PICLe studies how to make a model answer binary yes/no questions in accordance with a target 'persona.' Here, persona is not equivalent to psychometric personality: the 99 personas in Anthropic's model-written-evals collection include traits such as narcissism and extraversion, but also political and religious beliefs, preferences, instrumental goals, and dangerous tendencies such as deception, power acquisition, or escaping a sandbox. Each persona supplies 1,000 balanced examples, split into 700 for training and 300 for testing. The method trains a persona-specific auxiliary LoRA adapter on the 700 statements, scores every candidate example by the difference between its log-likelihood under the adapted and base models, selects the three largest likelihood ratios, and prepends those labeled demonstrations to a query sent to the base model. In the main protocol, PICLe raises mean label consistency from 65.5 to 88.1 for Llama 2 7B Chat, from 50.1 to 78.6 for Vicuna 7B, and to 67.0 for GPT-J 6B, outperforming baselines without privileged label filtering. When selection is allowed to use only positive examples, however, random sampling reaches 91.5 and similarity 92.4, both above standard PICLe; PICLe+ reaches 93.1 under that additional protocol. The defensible conclusion is that a likelihood ratio from an auxiliary adapter can select demonstrations that induce label-consistent binary answers on this synthetic benchmark.

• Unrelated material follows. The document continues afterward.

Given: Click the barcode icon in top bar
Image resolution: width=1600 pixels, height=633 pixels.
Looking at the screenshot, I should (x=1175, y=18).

It does not establish a stable, human-like, or internal personality. The evaluation contains no people, free-form text, conversational persistence, other languages, or deployment tests. Reproducibility is also partial: the repository supplies code and an environment, but no license, tests, CI, results, adapters, or portable paths. The audit additionally finds potential discrepancies in manual LoRA merging, an auxiliary function that unpacks the wrong number of model outputs, and an incorrect valid-ratio calculation for Degree of Alteration. These observations limit confidence in exact reproduction from the published artifact, although they do not by themselves invalidate the paper's tables.
Research question
Can a likelihood ratio between an auxiliary model fitted to a person and the base model select in-context learning examples that make several LLMs respond more consistently with that person's behavioral label than prompting or existing selection criteria?